##### Entries shown #####
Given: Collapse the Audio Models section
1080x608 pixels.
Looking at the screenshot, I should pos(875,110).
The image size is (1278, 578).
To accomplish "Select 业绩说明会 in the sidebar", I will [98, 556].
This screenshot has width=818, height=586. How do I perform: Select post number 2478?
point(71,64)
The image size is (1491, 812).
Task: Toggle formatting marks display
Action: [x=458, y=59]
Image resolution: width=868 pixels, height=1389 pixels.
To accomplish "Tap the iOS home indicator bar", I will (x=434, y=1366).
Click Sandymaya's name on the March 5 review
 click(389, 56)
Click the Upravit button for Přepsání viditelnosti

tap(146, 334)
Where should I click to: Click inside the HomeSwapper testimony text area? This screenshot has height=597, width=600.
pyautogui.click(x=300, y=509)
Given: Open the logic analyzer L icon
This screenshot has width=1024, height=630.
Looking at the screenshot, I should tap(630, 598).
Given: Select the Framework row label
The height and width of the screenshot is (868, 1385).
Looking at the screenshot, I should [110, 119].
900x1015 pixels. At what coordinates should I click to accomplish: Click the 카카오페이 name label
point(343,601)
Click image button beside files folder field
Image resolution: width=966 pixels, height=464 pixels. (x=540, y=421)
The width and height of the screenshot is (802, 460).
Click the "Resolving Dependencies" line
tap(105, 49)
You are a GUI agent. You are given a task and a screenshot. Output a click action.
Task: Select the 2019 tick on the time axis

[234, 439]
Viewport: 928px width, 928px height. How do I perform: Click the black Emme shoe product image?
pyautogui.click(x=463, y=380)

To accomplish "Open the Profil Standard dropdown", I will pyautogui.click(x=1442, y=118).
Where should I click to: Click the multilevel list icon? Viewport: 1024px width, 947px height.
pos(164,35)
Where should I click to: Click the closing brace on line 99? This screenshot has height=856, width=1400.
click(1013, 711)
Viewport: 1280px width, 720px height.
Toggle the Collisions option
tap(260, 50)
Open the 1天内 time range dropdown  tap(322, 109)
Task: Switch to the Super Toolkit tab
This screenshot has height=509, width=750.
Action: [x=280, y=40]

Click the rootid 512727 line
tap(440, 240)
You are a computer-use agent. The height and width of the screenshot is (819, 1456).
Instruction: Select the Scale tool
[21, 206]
#####
Rewrite the listing above, changing every "Viewport" to "Window" and leaving everything else as it is.

Given: Collapse the Audio Models section
1080x608 pixels.
Looking at the screenshot, I should pos(875,110).
The image size is (1278, 578).
To accomplish "Select 业绩说明会 in the sidebar", I will [98, 556].
This screenshot has width=818, height=586. How do I perform: Select post number 2478?
point(71,64)
The image size is (1491, 812).
Task: Toggle formatting marks display
Action: [x=458, y=59]
Image resolution: width=868 pixels, height=1389 pixels.
To accomplish "Tap the iOS home indicator bar", I will (x=434, y=1366).
Click Sandymaya's name on the March 5 review
 click(389, 56)
Click the Upravit button for Přepsání viditelnosti

tap(146, 334)
Where should I click to: Click inside the HomeSwapper testimony text area? This screenshot has height=597, width=600.
pyautogui.click(x=300, y=509)
Given: Open the logic analyzer L icon
This screenshot has width=1024, height=630.
Looking at the screenshot, I should tap(630, 598).
Given: Select the Framework row label
The height and width of the screenshot is (868, 1385).
Looking at the screenshot, I should [110, 119].
900x1015 pixels. At what coordinates should I click to accomplish: Click the 카카오페이 name label
point(343,601)
Click image button beside files folder field
Image resolution: width=966 pixels, height=464 pixels. (x=540, y=421)
The width and height of the screenshot is (802, 460).
Click the "Resolving Dependencies" line
tap(105, 49)
You are a GUI agent. You are given a task and a screenshot. Output a click action.
Task: Select the 2019 tick on the time axis

[234, 439]
Window: 928px width, 928px height. How do I perform: Click the black Emme shoe product image?
pyautogui.click(x=463, y=380)

To accomplish "Open the Profil Standard dropdown", I will pyautogui.click(x=1442, y=118).
Where should I click to: Click the multilevel list icon? Window: 1024px width, 947px height.
pos(164,35)
Where should I click to: Click the closing brace on line 99? This screenshot has height=856, width=1400.
click(1013, 711)
Window: 1280px width, 720px height.
Toggle the Collisions option
tap(260, 50)
Open the 1天内 time range dropdown  tap(322, 109)
Task: Switch to the Super Toolkit tab
This screenshot has height=509, width=750.
Action: [x=280, y=40]

Click the rootid 512727 line
tap(440, 240)
You are a computer-use agent. The height and width of the screenshot is (819, 1456).
Instruction: Select the Scale tool
[21, 206]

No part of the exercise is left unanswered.